The passage from this week’s lectionary, 7:7-15, begins with Amos describing a vision of the destruction of Israel. Although King Jeroboam was not killed in the way Amos describes, Israel would later be taken over by succeeding armies of Assyrians and Babylonians, culminating the in destruction of the Temple and exile in 586 BCE. The “plumb line” in this passage, according to NOAB, was also mentioned in 2 Kings 21:13-15. It was “a device for determining the true vertical line of a structure,” implying that “Israel’s religious and political institutions do not measure up . . .” (NOAB, 1313).
7 This is what he showed me: The Lord was standing by a wall that had been built true to plumb, with a plumb line in his hand. 8 And the LORD asked me, "What do you see, Amos?"
"A plumb line," I replied.
Then the Lord said, "Look, I am setting a plumb line among my people Israel; I will spare them no longer.
9 "The high places of Isaac will be destroyed
and the sanctuaries of Israel will be ruined;
with my sword I will rise against the house of Jeroboam."
Amos then describes his face-off against the official royal priest, Amaziah. As the insider religious spokesman, Amaziah accuses Amos of treason and commands him to leave. If can be inferred that after his banishment, Amos or his followers wrote the text that became the book of Amos:
10 Then Amaziah the priest of Bethel sent a message to Jeroboam king of Israel: "Amos is raising a conspiracy against you in the very heart of Israel. The land cannot bear all his words. 11 For this is what Amos is saying:
" 'Jeroboam will die by the sword,
and Israel will surely go into exile,
away from their native land.' "
12 Then Amaziah said to Amos, "Get out, you seer! Go back to the land of Judah. Earn your bread there and do your prophesying there. 13 Don't prophesy anymore at Bethel, because this is the king's sanctuary and the temple of the kingdom."

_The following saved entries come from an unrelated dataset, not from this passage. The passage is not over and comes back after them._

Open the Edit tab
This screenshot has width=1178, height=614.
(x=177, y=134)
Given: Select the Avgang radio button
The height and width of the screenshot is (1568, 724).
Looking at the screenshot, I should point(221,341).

14 Amos answered Amaziah, "I was neither a prophet nor a prophet's son, but I was a shepherd, and a dresser of sycamore trees. 15 But the LORD took me from tending the flock and said to me, 'Go, prophesy to my people Israel.'
During this time, the figs produced by sycamore trees would have been slit with knives to speed the ripening process. Amos’s response means that he is not a member of a prophetic guild, and did not receive formal training as a prophet. At this time period, the profession of “prophet” was one that could be pursued through officially sanctioned channels (1 Samuel 9:6-10, Micah 3:5-8, 11). However, Amos claims to have receiving his calling directly from the Lord, in the tradition of “outsider” leaders such as Gideon who the Lord raises up to accomplish a task.

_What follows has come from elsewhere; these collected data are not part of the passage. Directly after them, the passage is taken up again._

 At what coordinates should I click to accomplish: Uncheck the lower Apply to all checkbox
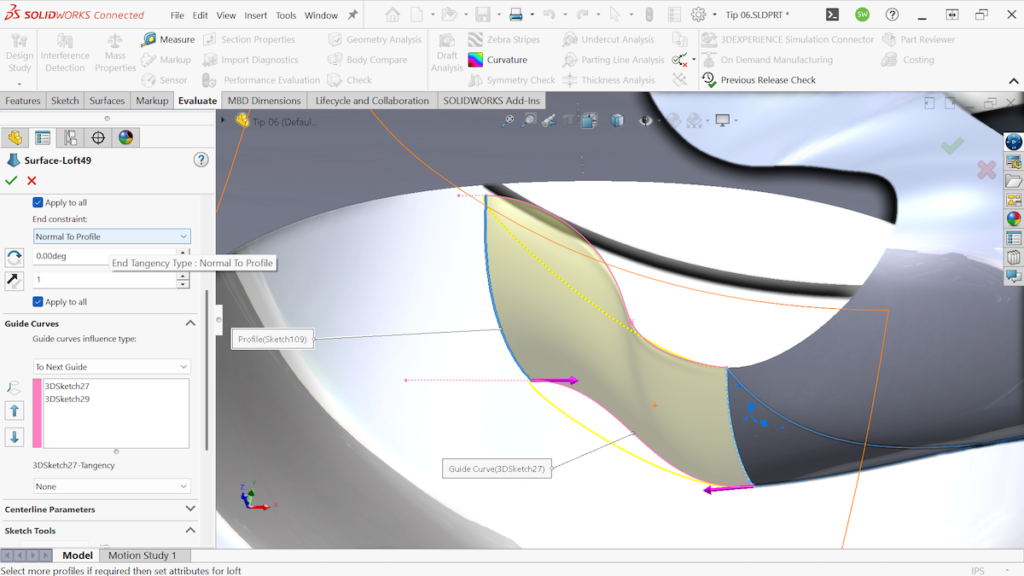click(x=37, y=302)
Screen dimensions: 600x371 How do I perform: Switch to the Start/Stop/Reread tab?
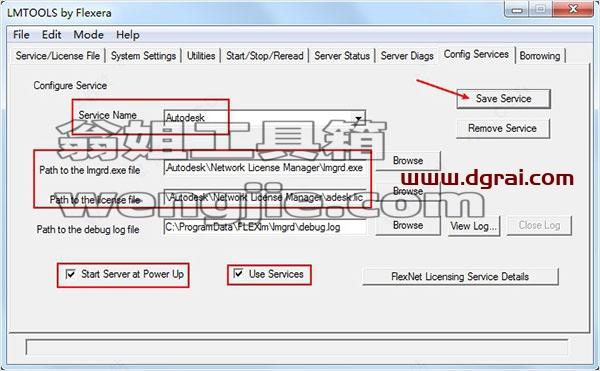(x=264, y=56)
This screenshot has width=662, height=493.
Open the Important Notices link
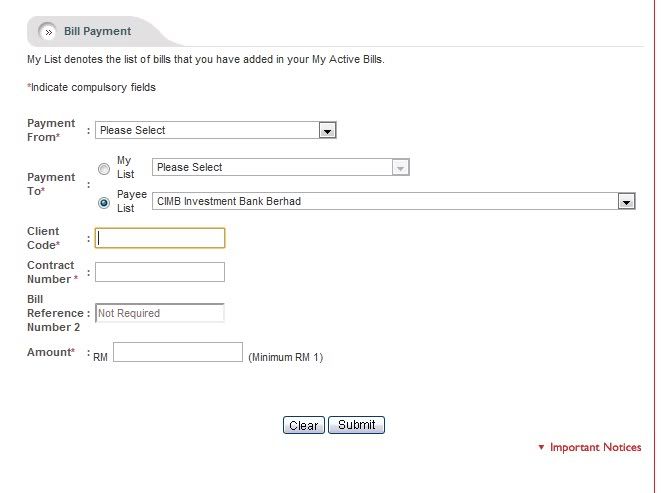(595, 448)
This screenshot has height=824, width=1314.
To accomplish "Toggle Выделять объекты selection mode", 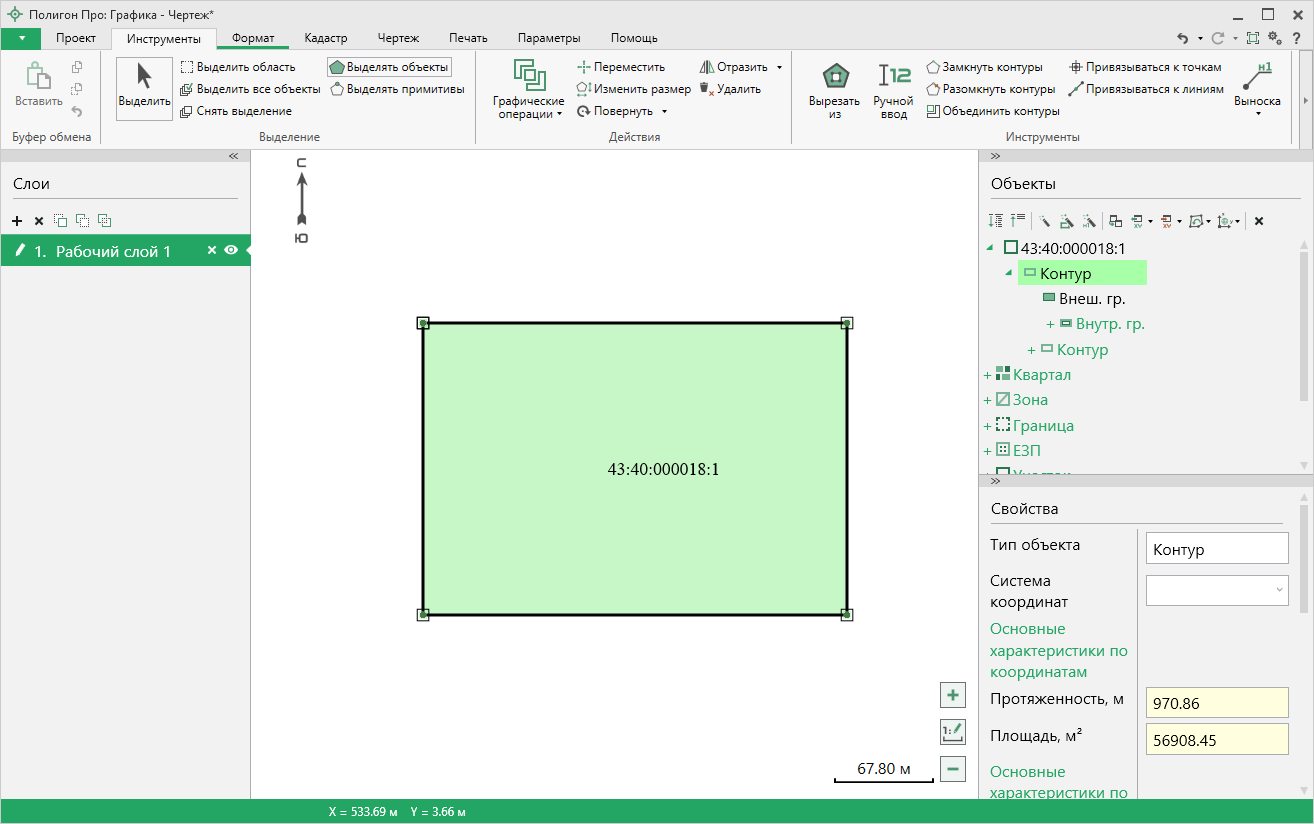I will (x=389, y=67).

A line in the book of Amos which arguably sums up the prophet’s message is the command, in Yahweh’s voice, “For thus says the LORD to the house of Israel: Seek me, and live” (Amos 5:4). In closing, a last important aspect of the book of Amos which Heschel emphasizes is the message that peoples outside the Israelites are explicitly valued by the Lord:
Are you not like the Ethiopians to Me,
O People of Israel? Says the Lord.
Did I not bring up Israel from the land of Egypt,
and the Philistines from Caphtor and the Syrians from Kir? (Amos 9:7).
Heschel writes, “The God of Israel is the God of all nations, and all men’s history is His concern” (Heschel, 40).

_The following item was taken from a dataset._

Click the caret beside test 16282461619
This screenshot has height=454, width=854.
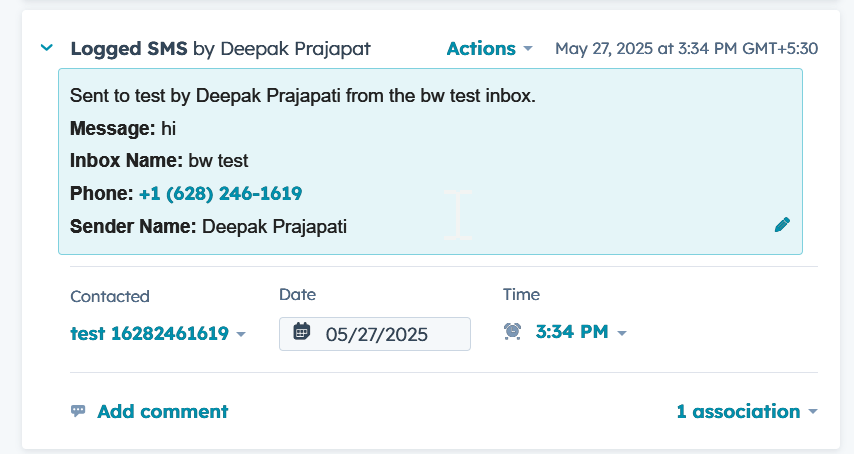(241, 334)
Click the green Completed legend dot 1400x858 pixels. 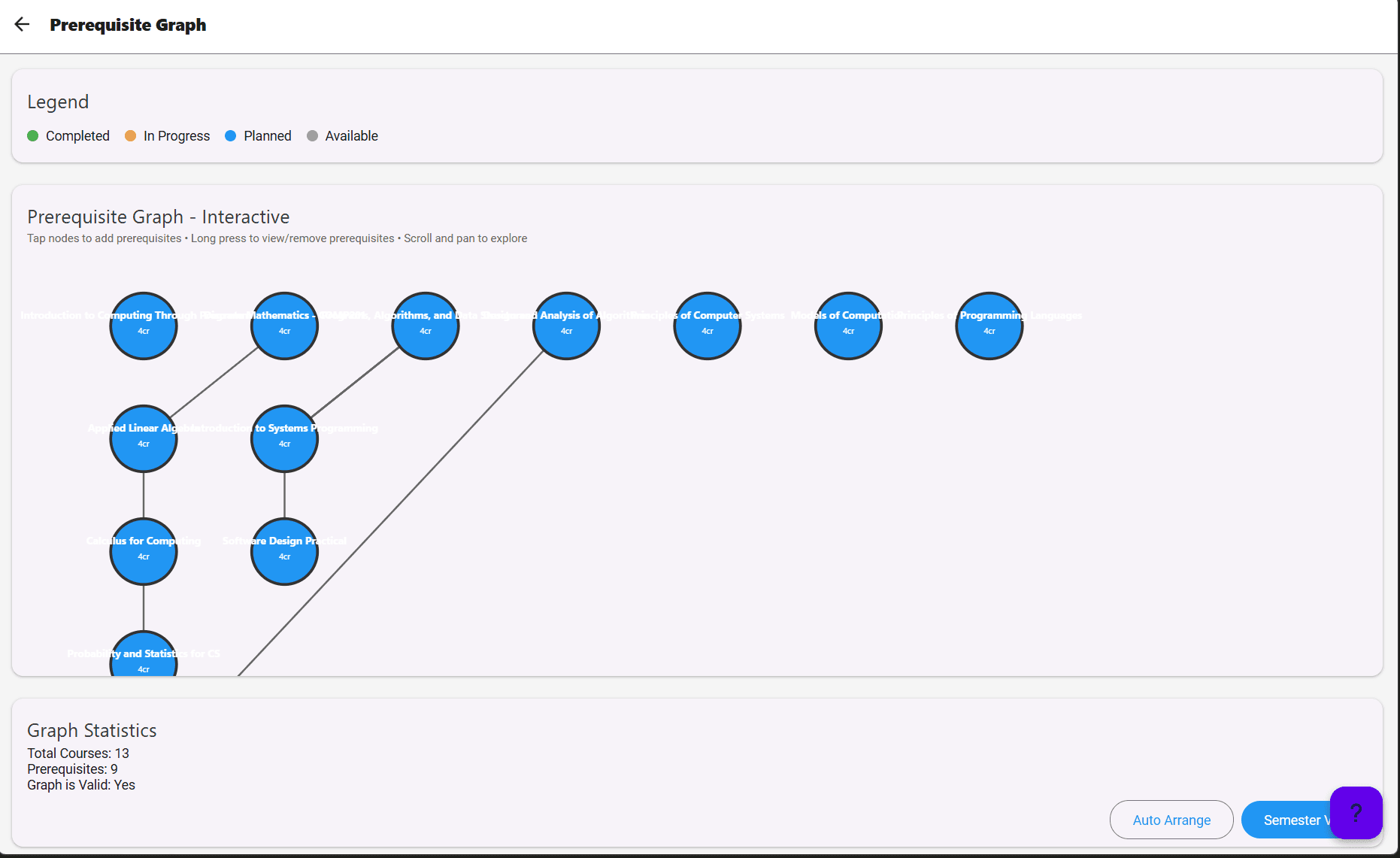(33, 136)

(1) Source of the article on Gavin Newsome is
http://www.nytimes.com/2009/07/05/magazine/05California-t.html?ref=magazine
Other sources:
Blenkinsopp. Joseph. A History of Prophecy in Israel. Louisville, Kentucky: Westminster John Knox Press, 1983.
Coogan, Michael, Ed. The New Oxford Annotated Bible (3rd ed). Oxford: Oxford University Press, 2007.
Heschel, Abraham. The Prophets. New York: HarperCollins, 1962.